» **Try it**
The line that contains "width=1308. [178, 443]" marks the end: retype the data below exactly from its first line through that line.

» **Records supplied**

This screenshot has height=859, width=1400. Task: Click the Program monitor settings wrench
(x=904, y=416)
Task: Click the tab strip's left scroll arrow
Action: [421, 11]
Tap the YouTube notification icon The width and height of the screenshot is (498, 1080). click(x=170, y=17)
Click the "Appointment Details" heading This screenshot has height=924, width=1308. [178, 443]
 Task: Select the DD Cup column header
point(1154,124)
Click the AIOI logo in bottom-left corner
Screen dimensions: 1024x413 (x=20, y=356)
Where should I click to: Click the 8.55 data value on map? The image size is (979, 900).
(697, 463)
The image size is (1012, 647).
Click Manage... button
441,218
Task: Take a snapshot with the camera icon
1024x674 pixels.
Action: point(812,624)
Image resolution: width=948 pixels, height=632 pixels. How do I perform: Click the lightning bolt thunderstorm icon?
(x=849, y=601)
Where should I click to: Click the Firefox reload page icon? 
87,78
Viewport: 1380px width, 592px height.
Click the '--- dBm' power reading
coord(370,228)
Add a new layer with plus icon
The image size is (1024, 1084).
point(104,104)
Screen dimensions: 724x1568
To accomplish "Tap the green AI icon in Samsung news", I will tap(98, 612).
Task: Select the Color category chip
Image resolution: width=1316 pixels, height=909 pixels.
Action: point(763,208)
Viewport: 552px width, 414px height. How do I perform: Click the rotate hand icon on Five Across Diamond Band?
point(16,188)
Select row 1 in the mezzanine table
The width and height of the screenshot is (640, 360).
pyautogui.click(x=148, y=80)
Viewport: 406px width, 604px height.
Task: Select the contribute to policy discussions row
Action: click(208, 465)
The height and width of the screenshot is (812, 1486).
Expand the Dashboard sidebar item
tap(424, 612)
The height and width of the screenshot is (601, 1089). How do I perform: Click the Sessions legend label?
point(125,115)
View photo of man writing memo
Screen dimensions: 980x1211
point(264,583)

» **Response**
This screenshot has height=859, width=1400. Task: Click the Program monitor settings wrench
(x=904, y=416)
Task: Click the tab strip's left scroll arrow
Action: [421, 11]
Tap the YouTube notification icon The width and height of the screenshot is (498, 1080). click(x=170, y=17)
Click the "Appointment Details" heading This screenshot has height=924, width=1308. [178, 443]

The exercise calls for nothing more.